I have taken into account everything the Minister of State has said in that we need the railway order and business case. These were all included to finish by 2027. The report we are getting is that MetroLink will go on until 2034. We have no clarity on that. The Minister of State has avoided the whole issue of telling us - I appreciate she is acting on behalf of the Minister - if there will be a delay. It is very clear from what she is saying and it appears to me that this is going to be delayed. That is totally unacceptable. I do not know how many meetings and consultations I have attended on this issue and I am now very sick over the whole thing.

I thank the Minister of State for her response. This project has been a long time in the making and it is very clear we are now at the very last hurdle.

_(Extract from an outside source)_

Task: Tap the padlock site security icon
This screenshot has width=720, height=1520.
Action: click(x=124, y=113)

Transport Infrastructure Ireland is almost ready to go to planning. My understanding is it will be in quarter 1 of next year. The planning process will take approximately 12 months and then the procurement process will take between six and 12 months. Something new was introduced in April of this year, in that the projected timeline for the construction of the process moved from six years to six to eight years. That is the expertise in TII speaking, as opposed to any political ambitions. I accept that if TII says it will take six to eight years, it will take six to eight years, but I will not rest until the Cabinet has approved this process, as was committed to and as all of us went to the doors in our constituencies, on behalf of the people.

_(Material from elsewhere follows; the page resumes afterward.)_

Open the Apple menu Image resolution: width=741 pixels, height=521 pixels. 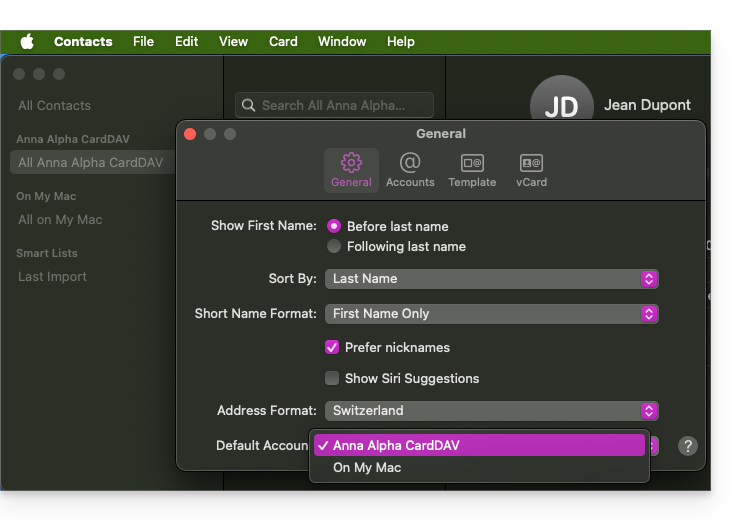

The report in the paper said 2034. The response the Minister of State read out did not contradict that. For the people who are listening this evening and waiting to have this project delivered, all they have is the report in the paper that it was discussed at the Cabinet, the Tánaiste saying he did not know; he was not listening. I do not know what happened. The date is still 2034 and nothing the Minister of State has said contradicts that. All of the houses that are being built, dependent on this transport, and all the people who are living there and waiting on this can hear is 2034. The date in the paper has not been contradicted. I know the Minister of State is here on behalf of the Minister. I appreciate it is not her Department and I thank her for being here, but the response she has given will not satisfy the people we are representing.

They must have anticipated that is where Deputy O'Reilly would leave off, given the opening line of my conclusion. As I said earlier, there has been no Government decision to defer the project. With regard to MetroLink, there remains an extensive body of work in finalising the preliminary design, completing the required environmental impact assessment report and closing out project property referencing issues before the railway order application will be ready for submission to An Bord Pleanála. Aspects of this work were impacted by Covid-19 restrictions early in the year and it is likely to be quarter 1 of 2022 before the rail order application will be ready, with submission to An Bord Pleanála expected shortly thereafter. The submission to An Bord Pleanála will be a very significant step, but it is only after the project receives planning permission that we will be best placed to talk of construction start dates.

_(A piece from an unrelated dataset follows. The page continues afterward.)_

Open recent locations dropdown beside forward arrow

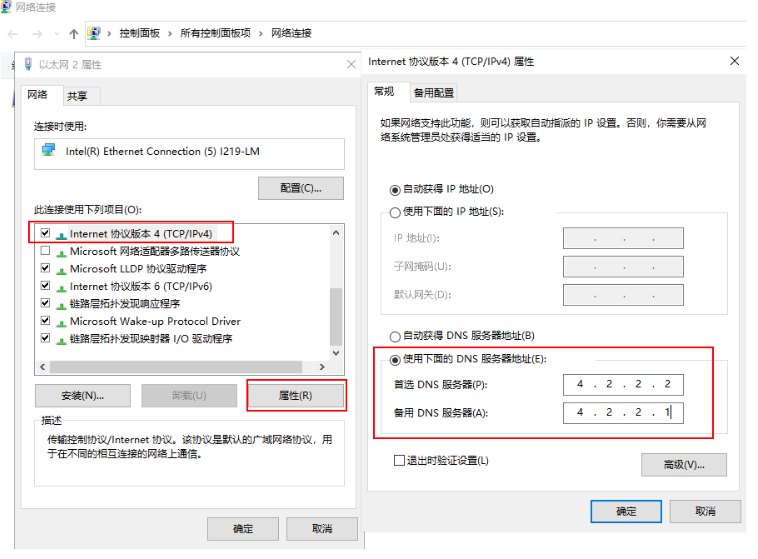click(56, 33)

With regard to the DART+ West railway order application, issues are being raised as part of the current round of public consultation, which will require further consideration by Iarnród Éireann before it will be ready to finalise its railway order application. These project-level issues on the finalisation of the railway order application are, in many ways, separate to the Department review of the preliminary business cases. However, there is a link in the sense that Government approval for both projects will be required in order to allow them to move into the statutory planning system.

On the basis of the current timelines, it would appear likely the Government will consider the matter well in advance of the railway order application being ready for submission. I thank all the Deputies for raising it; the opportunity to address the House on this matter and for the ongoing interest in support of MetroLink and DART+.

The Dáil adjourned at 10.24 p.m. until 9 a.m. on Wednesday, 22 September 2021.